Our first education about Cyprus was that driving from Larnaca, at a distance of 48 km from Nicosia, fortunately took half the time it would have taken to drive from Ecran International Airport even though Ecran is only two-thirds the physical distance from Nicosia. Our second was that there is some question as to whether people flying into Ecran, lying well into the “Turkish Republic of Northern Cyprus” (occupied by Turkey since its invasion of the island in 1974 and recognized worldwide only by Turkey), may have difficulty entering either the Republic of Cyprus or Greece because of the TRNC stamps in their passports. So we arrived at our hotel, weary but happy with our ROC stamps to add another country to each of our passports. We checked in, and George the Bellhop pointed out shortcuts and other special hotel clues as he led us and our bags down a grand marble hall, through another magnificent lobby, and up a fancy glass elevator to our room where we could settle into our digs for the next few days.

Knowing how exhausted we would be after traveling so long, we had opted to arrive a day in advance of Audrey’s meetings commencing so that she could catch up on sleep before meeting up with the other MAIS school heads. The bonus for that was that we had an evening on our own to relax and to find the grilled meats for which Cypriot cuisine is famous. We both jumped into Google to find options, and both came up with the same top recommendation: Πιάτσα γουρουνάκι, or Piatsa Gourounaki, or Pork Square. Excited by the combination of top recommendations and the mere $ notation (Audrey usually likes the $$, $$$, or even $$$$ ratings, “but my favorite is $$$$$,” she added), we wrote the address on a piece of paper and called down to the front desk of the hotel to request a cab. Arriving at the front doors minutes later we found the cab already waiting. We got in and asked the driver if he knew where Πιάτσα γουρουνάκι was. “Of course,” he said. We asked if he had ever eaten there. “OF COURSE!” he said more emphatically. “Everybody eats there,” he told us. He usually gets the chicken, but we should get the mixed grill for two in order to try everything. Stopped at a red light, while we kept trying to reprogram our brains for traveling on the left side of the road in this former British colony, he drew us a map to show us how we should walk from the church where he would drop us 50 meters to our gastronomic destination.

Emerging from the cab in the Old City and walking up the pedestrian path we found the spot easily, as much by its sign with the bowtie-wearing pig as by the crowds that filled the outside square at simple wooden tables and chairs with delicious grill-aroma food piled in front of them. We ordered the mixed grill for two, an appetizer of baked goat cheese wrapped in phyllo and covered with honey and sesame seeds, and a carafe of local Cypriot wine. The scene reminded us both of a June evening we spent 15 years ago in the Italian hill town of Frascati, overlooking the lights of Rome about 30 minutes to the northwest, eating slices of roasted pork served on newspaper and Frascati wine in plastic cups procured from a street vender’s cart. Like that night, this slice of Nicosia included a wide swath of people, from young to old, well-dressed to raggedy jeans, singles and groups and families with strollers and older children. Just as our cabbie said, everybody eats there.

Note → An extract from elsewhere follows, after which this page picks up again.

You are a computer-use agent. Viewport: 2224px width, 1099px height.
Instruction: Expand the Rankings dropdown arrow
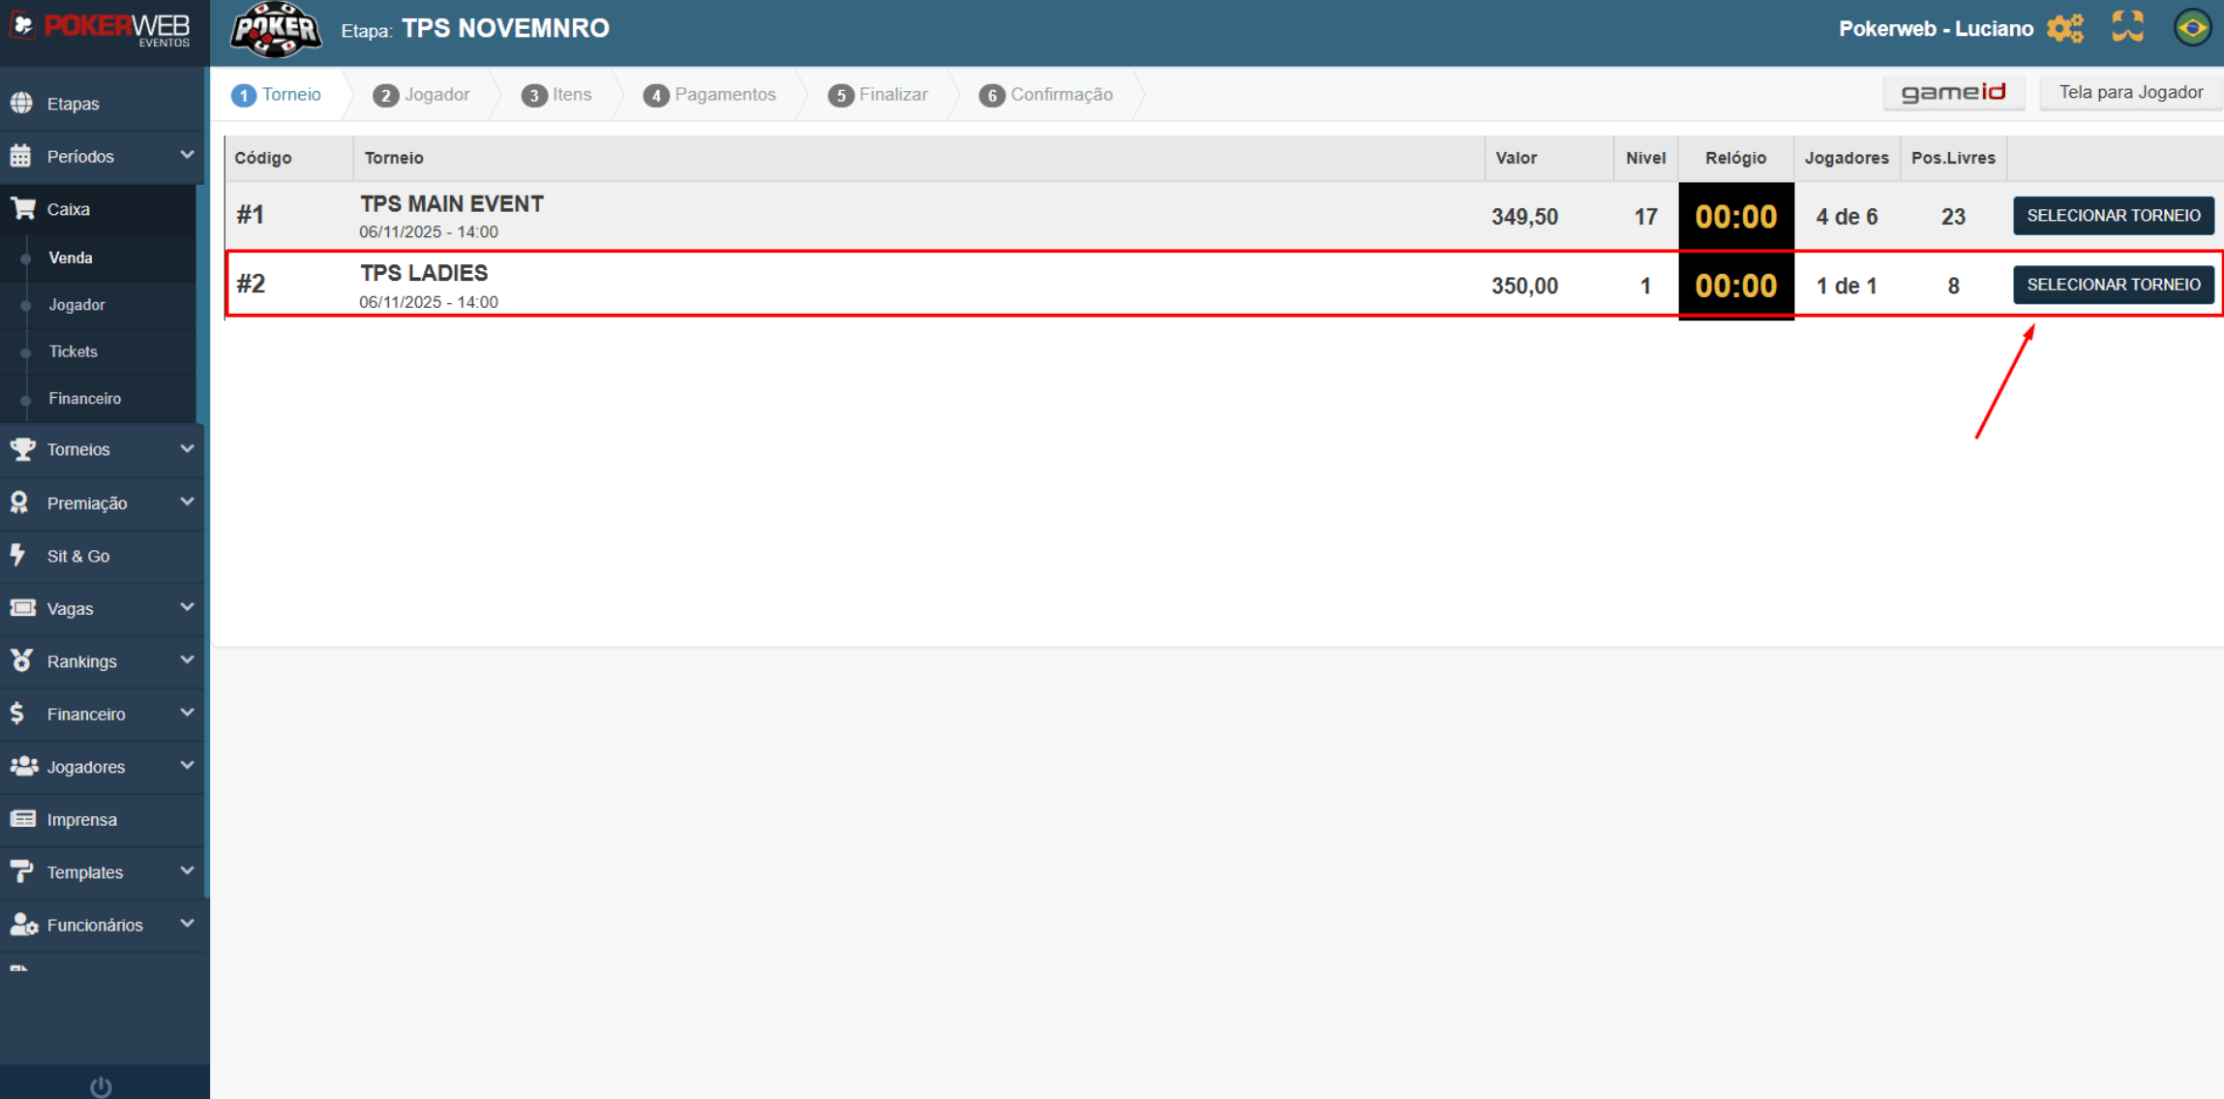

So, like everyone else there on the south side of Nicosia, we ate…and ate…and ate. And just when we felt about to burst a waiter we had not seen previously came to our table by mistake to drop off someone else’s order of fries.

What a happy mistake, because – much to our surprise – the waiter was none other than George the Bellhop who recognized us immediately as the couple who had arrived from Casablanca earlier that afternoon at his hotel. We joked with him about how when we got into a taxi after dinner to return to the hotel, we would not be surprised to have the driver turn around and reveal himself to be George once again.

George is a native Cypriot who helped us feel welcome in Nicosia. Often when we travel, though, that welcome feeling we get comes when we meet Moroccans who carry the Moroccan sense of Marhaba (“Welcome”) with them wherever they go. When we happen upon Moroccans outside of Morocco, two things typically happen. First, when they ask us where we live and we tell them “Casablanca,” they are surprised we said Morocco instead of America, and are not sure whether to believe us. Then, when we show them a carte de séjour (residency card, like a Moroccan “Green Card”) or otherwise convince them that we really do live in Casablanca, they fill with national pride and talk to us like we are long-lost family they are so happy to have found. It resembles our experience bonding with other Americans that we encounter overseas, except that now we are American expats living abroad whom Moroccans abroad accept as their own in an international Culture of Marhaba. Some examples…

Last summer as we drove in our Moroccan license-plated vehicle through Marmande in Southwestern France on our way to a month of intensive French study in Sainte-Eulalie-d’Eymet, a car zoomed from behind to run parallel to us while honking wildly. The front seat passenger climbed halfway out his window, displaying a distinctly Moroccan haircut as he waved exuberantly and pointed to our license plates while yelling, “MOROCCO! MOROCCO!” and giving two thumbs up. We did not get to stop and chat to confirm they were Moroccans; but the haircut, along with the revealing behavior, left little doubt.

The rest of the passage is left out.